‘Healing Country’ – the official theme of this year’s NAIDOC Week celebrations (4–11 July), calls for Australians to continue to seek greater protections for land, water, sacred sites and cultural heritage from exploitation, desecration, and destruction.
During NAIDOC Week, Australians are invited to recognise and celebrate Aboriginal and Torres Strait Islander peoples’ knowledges and understandings of Country as a vital part of Australia's national heritage.
UQ researchers are working with Indigenous peoples and have utilised Indigenous knowledges to study how and why Indigenous communities managed Australia’s cycle of drought and flood in inland waterways before European settlement, and how floodplain management changed after settlement.
The study team includes Dr Duncan Keenan-Jones, from the School of Historical and Philosophical Inquiry, Indigenous Honorary Research Fellow Malcolm Connolly (Archaeology), from UQ's School of Social Science, as well as Mithaka Aboriginal Corporation collaborators Shawnee and Joshua Gorringe, who are Mithaka Traditional Owners.

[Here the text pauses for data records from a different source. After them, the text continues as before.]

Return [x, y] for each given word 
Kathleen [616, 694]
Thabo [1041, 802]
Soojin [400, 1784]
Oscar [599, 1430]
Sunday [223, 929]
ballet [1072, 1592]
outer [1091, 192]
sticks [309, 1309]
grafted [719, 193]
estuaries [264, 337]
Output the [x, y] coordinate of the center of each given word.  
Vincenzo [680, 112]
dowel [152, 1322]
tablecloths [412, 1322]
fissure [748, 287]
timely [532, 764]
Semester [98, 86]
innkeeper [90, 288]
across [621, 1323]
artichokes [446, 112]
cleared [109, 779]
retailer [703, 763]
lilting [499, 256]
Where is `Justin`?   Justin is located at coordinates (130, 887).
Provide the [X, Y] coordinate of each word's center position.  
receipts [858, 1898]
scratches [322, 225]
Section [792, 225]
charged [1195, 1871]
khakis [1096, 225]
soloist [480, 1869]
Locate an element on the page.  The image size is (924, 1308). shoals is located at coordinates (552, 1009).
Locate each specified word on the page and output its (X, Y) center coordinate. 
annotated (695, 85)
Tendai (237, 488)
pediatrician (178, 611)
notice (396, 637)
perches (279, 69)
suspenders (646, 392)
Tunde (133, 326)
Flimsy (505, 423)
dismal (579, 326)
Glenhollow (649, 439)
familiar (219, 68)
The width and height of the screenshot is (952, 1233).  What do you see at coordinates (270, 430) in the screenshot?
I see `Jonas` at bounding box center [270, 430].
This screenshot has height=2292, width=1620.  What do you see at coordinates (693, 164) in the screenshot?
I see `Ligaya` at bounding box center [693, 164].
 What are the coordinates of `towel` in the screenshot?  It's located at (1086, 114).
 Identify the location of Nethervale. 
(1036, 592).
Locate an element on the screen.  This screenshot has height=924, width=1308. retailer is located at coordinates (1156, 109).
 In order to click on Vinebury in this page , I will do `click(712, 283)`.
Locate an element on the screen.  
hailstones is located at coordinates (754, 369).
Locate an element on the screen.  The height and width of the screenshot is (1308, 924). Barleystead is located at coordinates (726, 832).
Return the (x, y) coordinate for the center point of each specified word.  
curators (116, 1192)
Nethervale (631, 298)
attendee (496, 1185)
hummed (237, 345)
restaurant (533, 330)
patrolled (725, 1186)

Research led by Associate Professor Michael Westaway, from the School of Social Science, is also investigating how people lived on the Channel Country in Western Queensland. The research is a collaboration that brings together knowledge of today’s Mithaka traditional owners, ethnohistorical accounts – primarily from Alice Duncan Kemp – and new archaeological research.
That archaeological research includes analysis of plant and animal remains recovered from ancient settlements, which are the remains of meals prepared and consumed in the past.
“Fine-grained archaeological work is giving us new insights into how people used this country for food before and during European colonisation, and will allow us to evaluate current ideas about how the Channel Country may have seen some form of agriculture,” Associate Professor Westaway says.